Constantin Makovski «À l’heure du thé»

- L’oeuvre se trouve au Musée d’art à Oulianovsk
- titre russe : «За чаем» (Константин Маковский)
- année : 1914
- années de vie du peintre : 1839-1915
Konstantin Makovsky était l’un des artistes russes les plus appréciés et les mieux payés de la fin du XIXe siècle. Au début de sa carrière, il peignait souvent des portraits sur commande et a fini par devenir le portraitiste le plus en vogue de Saint-Pétersbourg. Ses tableaux se vendaient bien aux États-Unis, il reçut une médaille d’or pour son travail lors de l’Exposition universelle de Paris de 1889 et la Croix de chevalier de la Légion d’honneur.
S’intéressant beaucoup à l’antiquité russe, il collectionnait des bijoux, des vêtements, des objets de la vie quotidienne russe, qu’il représentait souvent dans ses tableaux.

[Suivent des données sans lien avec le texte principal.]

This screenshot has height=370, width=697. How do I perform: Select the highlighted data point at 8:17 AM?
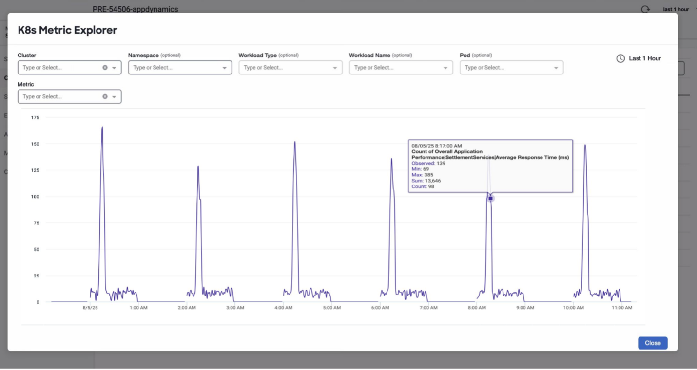[490, 198]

Peu après avoir fini ce tableau, Konstantin Makovsky eut un accident: un tramway percuta son équipage, le peintre en mourut. Sa tombe n’est pas conservé jusqu’à nos jours: elle a été détruite pendant les émeutes de la révolution russe de 1917.
Vassily Bakcheev « Prose de vie »

- L’oeuvre se trouve à la Galerie Tretiakov à Moscou
- titre russe : «Житейская проза» (Василий Бакшеев)
- année : 1893
- années de vie du peintre : 1862-1958
Contrairement aux autres tableaux joyeux et lumineux, l’atmosphère de « Prose de vie » est chagrinante. La tradition de boire du thé qui rassemble les gens, dans ce cas ne fait que les diviser et souligne le drame personnel de chacun.
Maître du paysage russe et de la peinture de genre, Vassily Baksheev était l’un de ces artistes de l’ancienne génération, qui a été formé à l’époque pré-révolutionnaire. Cependant, il a su adapter son art au changement du climat politique et aux demandes du socialisme. Ses peintures, particulièrement des scènes de genre, lui ont crées la réputation d’artiste-réaliste, qui développait les meilleures pratiques de la peinture russe.
La langue russe utilise certaines expressions relatives à la consommation de thé:
« чайку-с? » (translittération: tchaykou-s) – « du thé? » de manière archaïque, utilisé par les pré-révolutionnaires.
« гонять чаи » (translittération: goniat’ tchaii) – faire courir les thés, c’est-à-dire boire le thé pendant des périodes trop prolongées.